AGENDA CULTURAL

2.7.14

Dificuldade de elogiar

,
Hélio Consolaro*

A experiência de cada um revela a dificuldade de elogiar das pessoas. Elogiar, para muitos constitui um momento extremamente desconfortável e que exige um grande esforço para vencer a barreira que separa o elogio da crítica destrutiva. Numa democracia, criticar é menos comprometedor, bem mais fácil.
Alguns psicólogos chegam a dizer que o elogio é uma forma agradável de servidão, porque estimula a pessoa a continuar fazendo as coisas do mesmo jeito. Se uma professora elogia seu aluno, ele vai continuar com o mesmo comportamento que foi objeto do elogio. Ele vai sempre fazer o melhor para receber o elogio.

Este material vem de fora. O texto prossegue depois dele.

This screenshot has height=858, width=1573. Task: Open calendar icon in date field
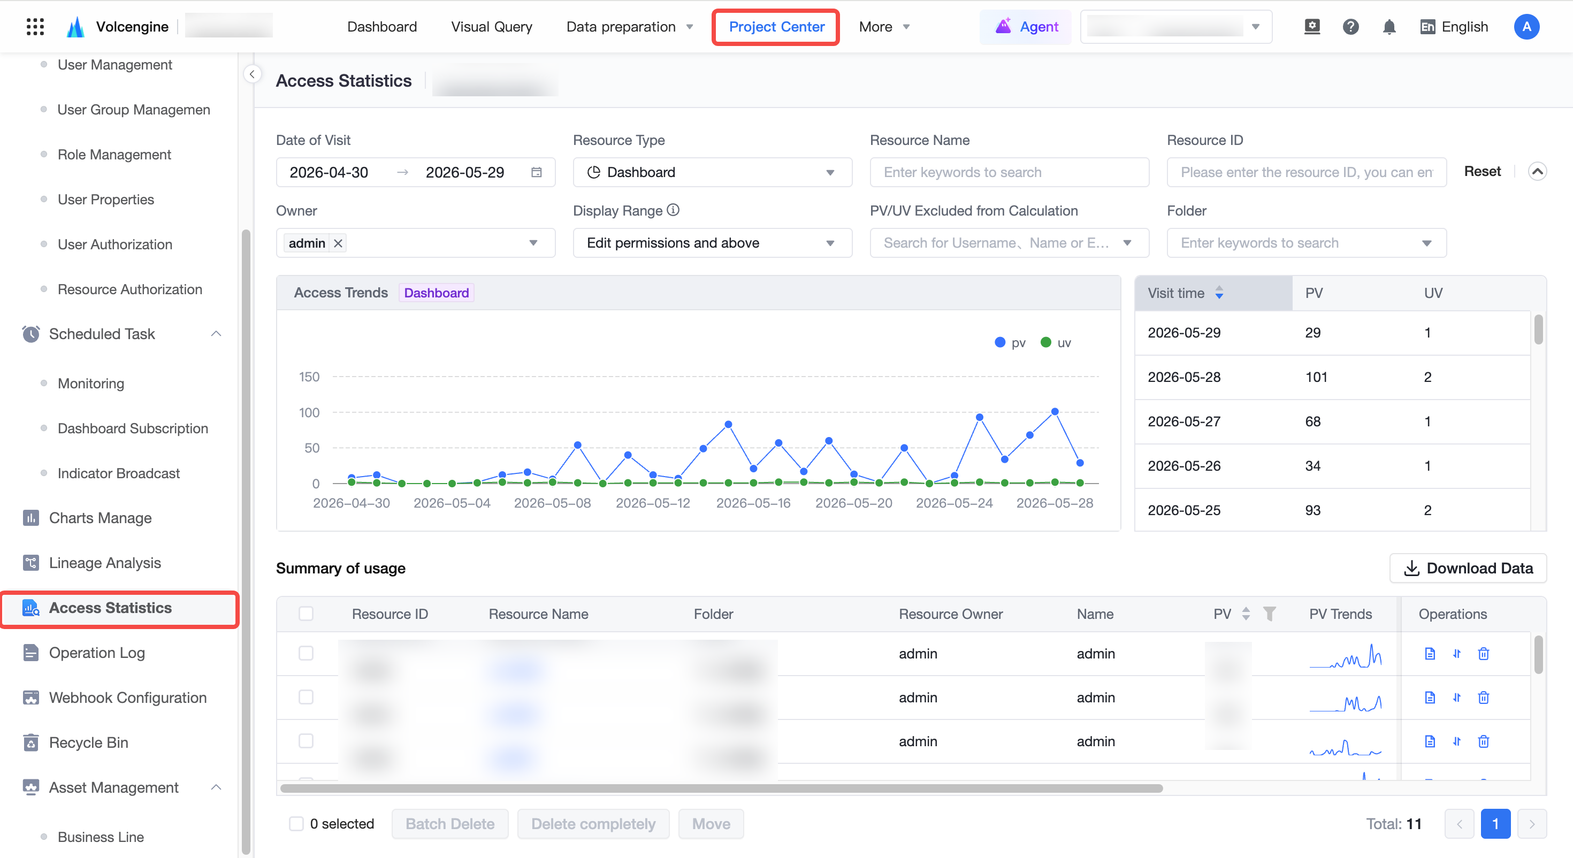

O elogio facilmente feito, principalmente no campo político, chega às raias do puxa-saquismo. Prefeito, governador e presidente se contentam com o silêncio da oposição, nunca conta com os elogios dos contrários, porque quem se cala consente. Oposição silenciosa, governo bem-sucedido.

Embora haja uma tensão natural entre imprensa e poder público, o jornalismo brasileiro exagerou nisso, transformou-a em guerra, levando o ex-presidente Lula a dizer que ”imprensa não é partido político”. Basta ver o que aconteceu com a Copa do Mundo.  

Estou escrevendo isso por dois motivos. O primeiro foi o comentário da colunista Célia Villela que elogiou o estado de conservação da avenida Brasília de Araçatuba, mas em seguida acrescentou “mas é obrigação”. Quer elogiar a prefeitura, mas teve a vergonha de fazê-lo.

O editorialista da Folha Região também teve a vergonha de elogiar, quando Araçatuba recebeu o “Selo de Cidade Livre do Analfabetismo” do Ministério da Educação por ter atingido o índice de 96,4% de alfabetizados. Honraria entregue apenas a 45 cidades do Estado de São Paulo, totalizando 206 prefeituras do Brasil. O título do editorial era “Zerar o analfabetismo, uma obrigação”.

Já estive do outro lado, sendo um dos cronistas mais irônicos com o mundo político, mas nunca tive vergonha de elogiar. Sempre escrevi, por exemplo, que José Serra foi um ótimo ministro da Saúde ao criar o medicamento “genérico”, enfrentando a indústria farmacêutica, como também foi ótimo Alexandre Padilha na criação do programa ”Mais Médicos”. Duas atitudes corajosas.

Por mais que nosso olhar sobre alguém, sobre uma administração, seja negativo, sempre encontramos coisas boas que merecem elogios. E elogiar quando for necessário dá credibilidade às possíveis críticas.

Não podemos ser portadores mórbidos da crítica, nem do elogio fácil. Quando não se quer elogiar, ou não pode fazê-lo, é melhor se calar do que deixar expressa a vergonha de elogiar como ficou demonstrado nos dois exemplos. A presença da conjunção adversativa (mas, porém, contudo, todavia) ou sua elipse deixa transparecer que o jornalista está de rabo preso com a oposição.   


*Hélio Consolaro é professor, jornalista e escritor. Secretário municipal de Cultura de Araçatuba-SP.